Back in 2011, Pedro told me that organic agriculture is well-suited to the task of addressing climate change. The key to this process, he said, is working with soil. To do this, Pedro and other members of his cooperative used a variety of techniques. For example, instead of planting the same crop in the same place year after year, they rotated them, so that where you planted lettuce one year, another year you’d plant beets, he said. And instead of using synthetic chemicals to boost soil fertility, they used organic alternatives.

As a result, their soil was healthy and alive, and Pedro said studies suggested that their cooperative was able to “capture 20,000 tons of carbon” that year, “more or less.”

While some farms like Pedro’s are certified organic, diverse, and small-scale, that convergence does not always happen. Organic agriculture is not always as idyllic as consumers might imagine: In some places, crops are grown in extensive monocultures. And many of the agricultural practices associated with carbon farming, like crop rotation, are not necessarily organic.
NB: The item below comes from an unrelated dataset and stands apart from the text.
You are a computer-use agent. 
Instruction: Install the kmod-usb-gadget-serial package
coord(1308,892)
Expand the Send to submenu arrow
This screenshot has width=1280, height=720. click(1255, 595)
That said, in Costa Rica organic agriculture is recognized in a national law for its role in mitigating greenhouse gas emissions. And the global search for climate change solutions has influenced the ways that some farmers, NGOs, and government officials speak about the value of organic agriculture in the country.
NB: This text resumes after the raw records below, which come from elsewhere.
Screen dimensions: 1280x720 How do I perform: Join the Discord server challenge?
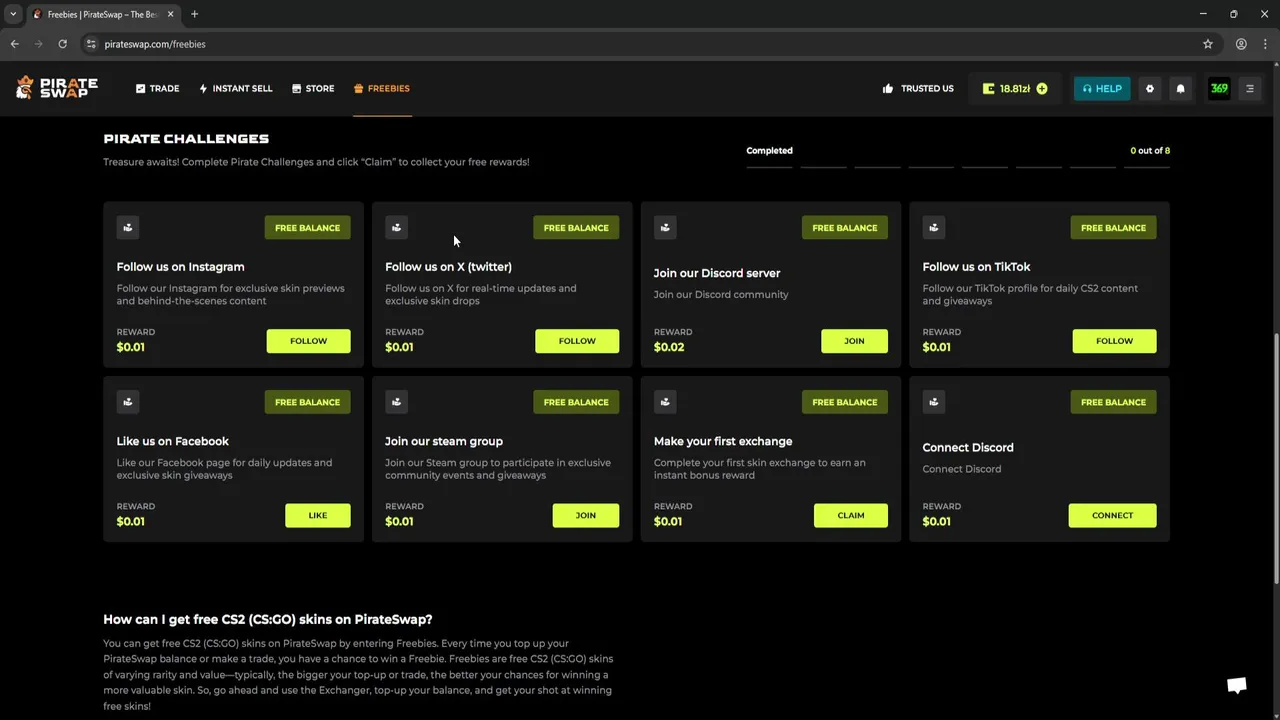tap(854, 341)
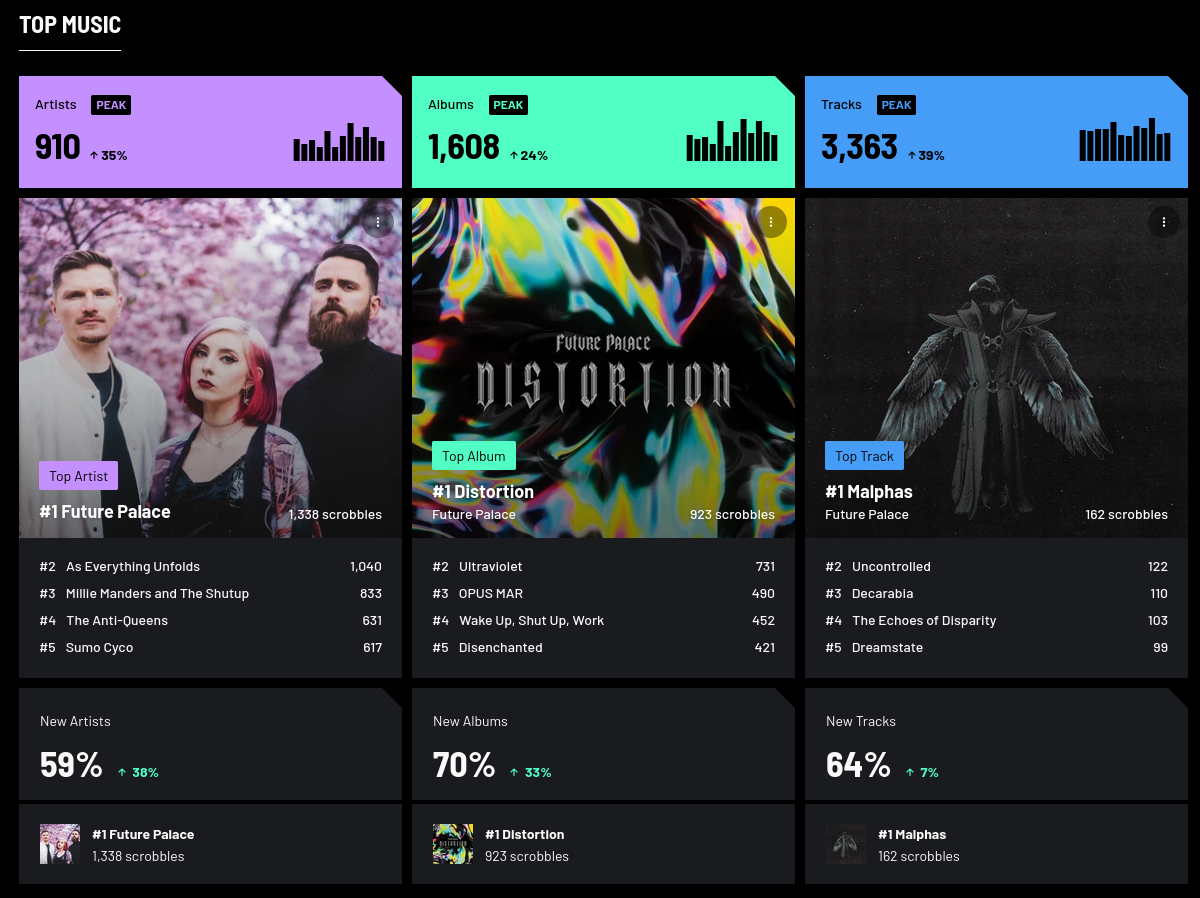This screenshot has width=1200, height=898.
Task: Select the Ultraviolet album entry
Action: point(491,566)
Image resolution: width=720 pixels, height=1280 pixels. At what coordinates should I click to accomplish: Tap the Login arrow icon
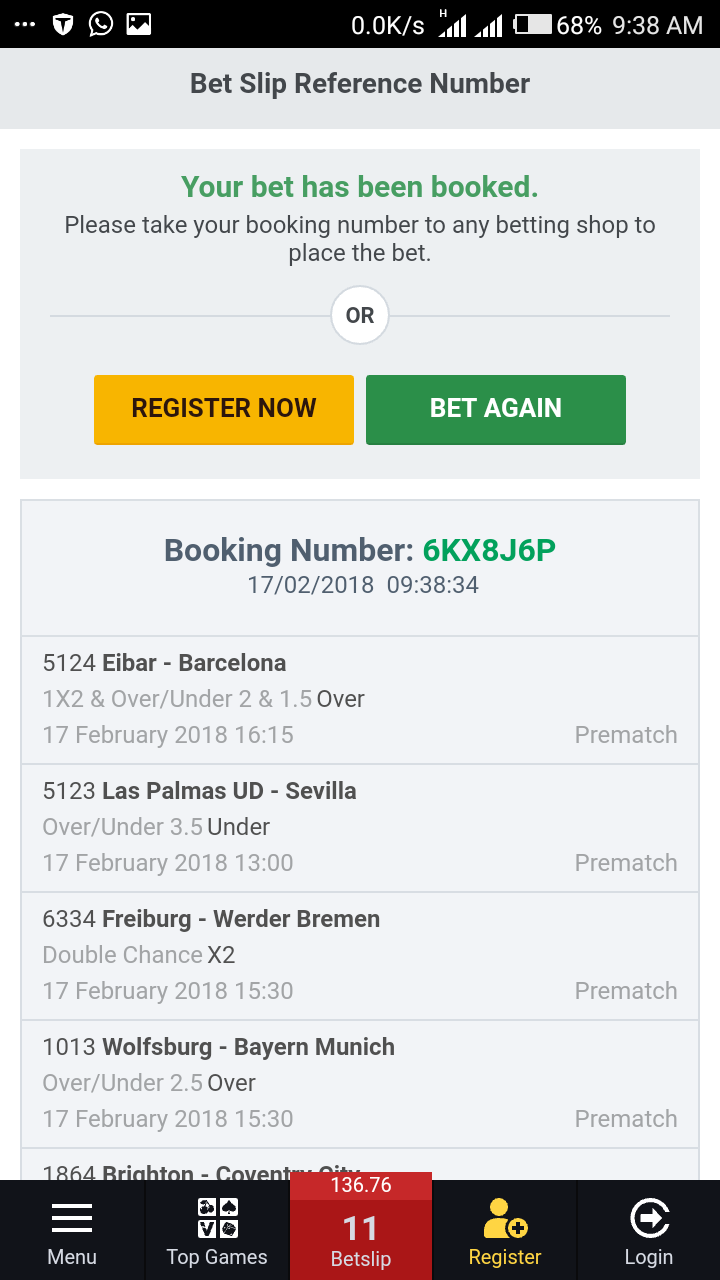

It’s been seven years since I met Pedro on his farm, and I still remember the taste of those carrots, the warm earthy air in Pedro’s greenhouses, and the way that carbon allowed him to connect his work to a global environmental endeavor.

But global interconnections can be hard to see. Perhaps that’s why I am drawn to an illustration from a pamphlet that describes research on climate change and sustainable agriculture. It was published by a Costa Rican NGO called CEDECO, which studies and promotes environmental approaches to agriculture throughout Latin America.
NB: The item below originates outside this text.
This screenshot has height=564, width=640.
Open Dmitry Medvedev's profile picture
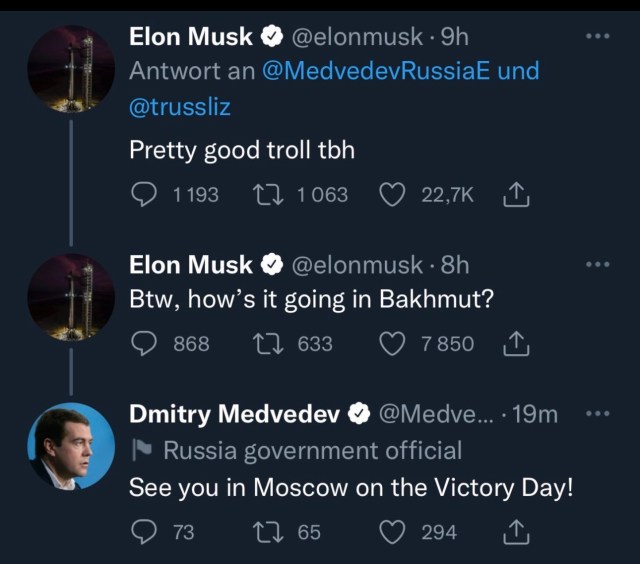click(70, 446)
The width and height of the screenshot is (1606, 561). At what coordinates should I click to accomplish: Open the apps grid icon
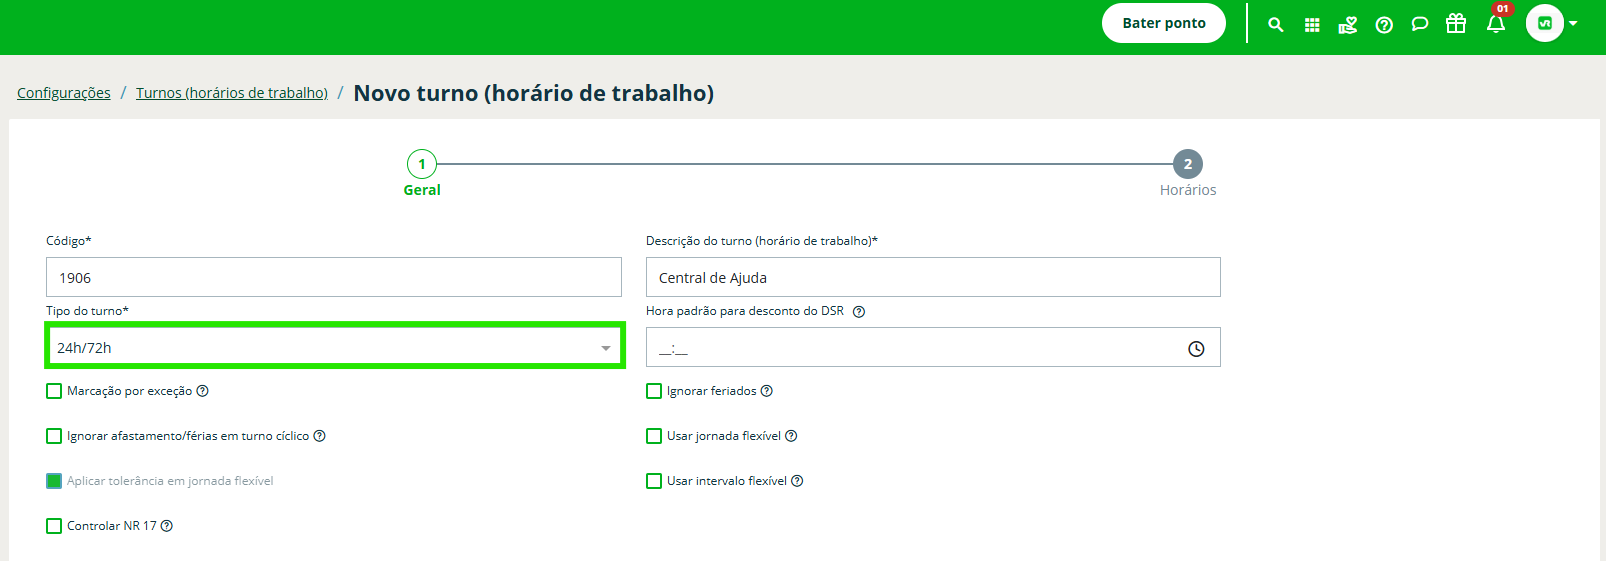(1312, 25)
Beneath the title, there is an illustration of a globe. It depicts two different places, connected by climate change. In the north there is a man wearing a suit, his feet planted firmly in Europe. He stands near cars and a building that is emitting gray plumes of smoke. Red arrows show the smoke flowing around the globe from north to south.

This illustration, from the cover of a pamphlet published by the Costa Rican environmental organization CEDECO, depicts global interconnections between Europe and Latin America that have arisen due to climate change.

This illustration, from the cover of a pamphlet published by the Costa Rican nongovernmental organization CEDECO, envisions global interconnections between Europe and Latin America in the context of climate change.

Olman Bolaños/CEDECO

Meanwhile, in Latin America, a smiling farmer reaches his hand up into the sky to collect the carbon that came from Europe. The farmer’s happiness seems to reflect the trees and plants around him—and the work he is performing, as he takes carbon out of the atmosphere and puts it into the ground. In recognition of that work, CEDECO has implemented programs that help “climate farmers” receive benefits for their contributions to mitigating global carbon emissions.

The illustration shows one facet of global interconnection—and possibility—in the midst of climate change. But as it also shows, the “problem of carbon” did not begin in Costa Rica. And for farmers, the challenges caused by climate change will only grow more intense as time goes on. So as we search for potential climate change solutions, we should not lose sight of the nations, corporations, and lifestyles that continue to make climate change worse.

Farmers already feed the world. The rest of us still need to do our part.